Figure 1. AMPAR subunit levels and subcellular distribution are affected by the loss of the GluA1 CTD.

A: Schematic depicting CTD truncation in ΔCTD GluA1 mice. B: Schematic of synaptosomal fractionation (left) and immunoblot from whole-brain lysate (WBL) and synaptosomal fractions of WT and ΔCTD GluA1 (right). C-F: GluA1 (C), GluA2 (D), GluA3 (E), and GluA4 (F) levels normalized to α-tubulin from WT WBL. G: GluA1 ATD staining (red) in WT and ΔCTD GluA1 hippocampus. H-I: Average soma / dendrite ratio of GluA1 signal in CA1 and DG, respectively. J: GluA2 staining (green) in WT and ΔCTD GluA1 hippocampus. K-L: Average soma/dendritic ratio of GluA2 in WT and ΔCTD GluA1 mice for hippocampal field CA1 and DG, respectively.
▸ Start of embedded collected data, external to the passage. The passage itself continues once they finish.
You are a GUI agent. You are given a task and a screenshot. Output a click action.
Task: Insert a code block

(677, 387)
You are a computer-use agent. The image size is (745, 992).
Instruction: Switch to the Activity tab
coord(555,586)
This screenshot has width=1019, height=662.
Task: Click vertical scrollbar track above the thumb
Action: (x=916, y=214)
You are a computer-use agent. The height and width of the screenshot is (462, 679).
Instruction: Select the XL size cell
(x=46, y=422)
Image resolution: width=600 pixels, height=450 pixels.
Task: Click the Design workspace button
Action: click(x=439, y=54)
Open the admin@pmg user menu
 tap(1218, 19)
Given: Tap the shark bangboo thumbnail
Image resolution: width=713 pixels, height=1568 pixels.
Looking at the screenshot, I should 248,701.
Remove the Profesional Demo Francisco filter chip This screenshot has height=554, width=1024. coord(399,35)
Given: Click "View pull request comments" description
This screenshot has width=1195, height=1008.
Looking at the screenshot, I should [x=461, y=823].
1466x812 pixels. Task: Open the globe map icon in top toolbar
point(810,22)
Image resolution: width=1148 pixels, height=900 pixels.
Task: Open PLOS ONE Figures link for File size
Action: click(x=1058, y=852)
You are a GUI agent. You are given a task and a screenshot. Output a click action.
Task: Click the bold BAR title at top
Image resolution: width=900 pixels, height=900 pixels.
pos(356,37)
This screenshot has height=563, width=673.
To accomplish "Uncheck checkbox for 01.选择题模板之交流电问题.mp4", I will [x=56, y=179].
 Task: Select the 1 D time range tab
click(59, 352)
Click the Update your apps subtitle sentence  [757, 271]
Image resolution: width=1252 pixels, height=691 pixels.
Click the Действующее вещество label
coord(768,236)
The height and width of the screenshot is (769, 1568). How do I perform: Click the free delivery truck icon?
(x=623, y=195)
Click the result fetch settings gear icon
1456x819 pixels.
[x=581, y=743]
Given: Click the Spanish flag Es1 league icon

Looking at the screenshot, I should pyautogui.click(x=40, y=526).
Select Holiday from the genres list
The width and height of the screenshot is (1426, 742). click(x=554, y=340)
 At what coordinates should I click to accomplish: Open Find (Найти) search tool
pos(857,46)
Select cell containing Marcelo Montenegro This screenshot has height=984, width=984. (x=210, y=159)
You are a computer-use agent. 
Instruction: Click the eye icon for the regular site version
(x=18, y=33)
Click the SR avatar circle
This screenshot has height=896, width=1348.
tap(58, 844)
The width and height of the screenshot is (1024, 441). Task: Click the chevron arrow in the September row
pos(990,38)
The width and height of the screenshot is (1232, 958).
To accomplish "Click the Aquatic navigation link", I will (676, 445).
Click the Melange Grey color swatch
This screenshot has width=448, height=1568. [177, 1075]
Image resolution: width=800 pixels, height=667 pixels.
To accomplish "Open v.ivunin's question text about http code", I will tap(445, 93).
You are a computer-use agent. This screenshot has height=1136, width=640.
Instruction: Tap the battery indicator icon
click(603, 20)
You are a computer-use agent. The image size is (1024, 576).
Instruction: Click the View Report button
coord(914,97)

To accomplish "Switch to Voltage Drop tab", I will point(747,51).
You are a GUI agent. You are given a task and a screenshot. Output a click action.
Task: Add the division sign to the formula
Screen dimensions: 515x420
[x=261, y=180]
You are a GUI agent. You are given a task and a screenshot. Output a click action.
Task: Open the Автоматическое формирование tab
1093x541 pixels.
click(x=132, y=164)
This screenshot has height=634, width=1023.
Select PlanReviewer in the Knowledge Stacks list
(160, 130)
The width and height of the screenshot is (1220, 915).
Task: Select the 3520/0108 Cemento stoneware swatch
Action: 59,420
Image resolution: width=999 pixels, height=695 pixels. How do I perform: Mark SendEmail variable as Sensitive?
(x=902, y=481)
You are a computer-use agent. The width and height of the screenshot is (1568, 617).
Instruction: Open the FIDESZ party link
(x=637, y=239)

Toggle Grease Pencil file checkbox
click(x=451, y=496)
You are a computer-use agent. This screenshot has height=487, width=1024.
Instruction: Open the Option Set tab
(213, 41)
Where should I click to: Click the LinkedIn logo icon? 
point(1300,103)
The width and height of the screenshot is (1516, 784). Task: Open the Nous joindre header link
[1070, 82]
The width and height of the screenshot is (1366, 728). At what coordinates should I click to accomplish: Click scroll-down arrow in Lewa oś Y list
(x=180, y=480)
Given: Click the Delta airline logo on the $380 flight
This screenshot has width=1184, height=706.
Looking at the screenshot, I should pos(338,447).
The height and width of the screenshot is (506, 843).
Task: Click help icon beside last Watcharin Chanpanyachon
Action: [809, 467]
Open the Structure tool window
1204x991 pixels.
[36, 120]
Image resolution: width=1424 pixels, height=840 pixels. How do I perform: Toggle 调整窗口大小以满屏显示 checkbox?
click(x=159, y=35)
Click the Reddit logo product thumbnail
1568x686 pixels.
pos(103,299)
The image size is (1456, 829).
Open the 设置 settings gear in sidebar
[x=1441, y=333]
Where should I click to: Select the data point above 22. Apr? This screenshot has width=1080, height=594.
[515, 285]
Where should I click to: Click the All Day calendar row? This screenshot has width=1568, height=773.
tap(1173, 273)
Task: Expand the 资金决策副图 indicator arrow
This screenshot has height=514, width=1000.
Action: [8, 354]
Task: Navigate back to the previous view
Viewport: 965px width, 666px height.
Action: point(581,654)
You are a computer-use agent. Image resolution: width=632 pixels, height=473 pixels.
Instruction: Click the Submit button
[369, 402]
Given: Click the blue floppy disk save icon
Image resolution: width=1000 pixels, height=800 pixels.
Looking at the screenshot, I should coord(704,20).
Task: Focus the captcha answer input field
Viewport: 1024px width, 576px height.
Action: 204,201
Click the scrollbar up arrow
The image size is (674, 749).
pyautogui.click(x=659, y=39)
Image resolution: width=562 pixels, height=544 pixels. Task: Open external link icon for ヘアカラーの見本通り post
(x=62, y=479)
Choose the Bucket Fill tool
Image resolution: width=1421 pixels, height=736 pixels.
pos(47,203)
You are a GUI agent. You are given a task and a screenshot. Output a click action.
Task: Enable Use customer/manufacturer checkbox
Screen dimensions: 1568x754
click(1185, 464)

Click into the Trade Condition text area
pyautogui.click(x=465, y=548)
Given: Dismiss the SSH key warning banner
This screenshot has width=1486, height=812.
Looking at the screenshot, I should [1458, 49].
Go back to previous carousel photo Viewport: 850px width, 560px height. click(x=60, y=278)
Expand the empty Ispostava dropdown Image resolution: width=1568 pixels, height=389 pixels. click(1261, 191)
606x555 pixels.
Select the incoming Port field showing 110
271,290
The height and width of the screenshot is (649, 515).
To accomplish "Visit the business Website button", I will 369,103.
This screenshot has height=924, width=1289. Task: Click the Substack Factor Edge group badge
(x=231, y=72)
M, N: Representative immunostaining of GluA1 (red) and PSD-95 (cyan) in CA1 and DG in WT and ΔCTD GluA1 samples (top) and colocalization quantification (bottom). O, P: Representative immunostaining of GluA2 (red) and GluA3 (cyan), in CA1 and DG in WT and ΔCTD GluA1 samples (top) and colocalization quantification (bottom). Q: Schematic of subcellular distribution of GluA1 and GluA2 in CA1 and DG in WT and ΔCTD GluA1 PNs. S.P., Stratum pyramidale; S.R., Stratum radiatum; S.M., Stratum moleculare; S.G., Stratum granulare. Scale bar: G, J, 200 μm; M-P, 10 μm. Error bars represent SEM. n.s., not statistically different; *, p≤0.05; **, p≤0.01; ***, p≤0.001; ****, p<0.0001. C-F: one-way ANOVA. H-P: unpaired t-test.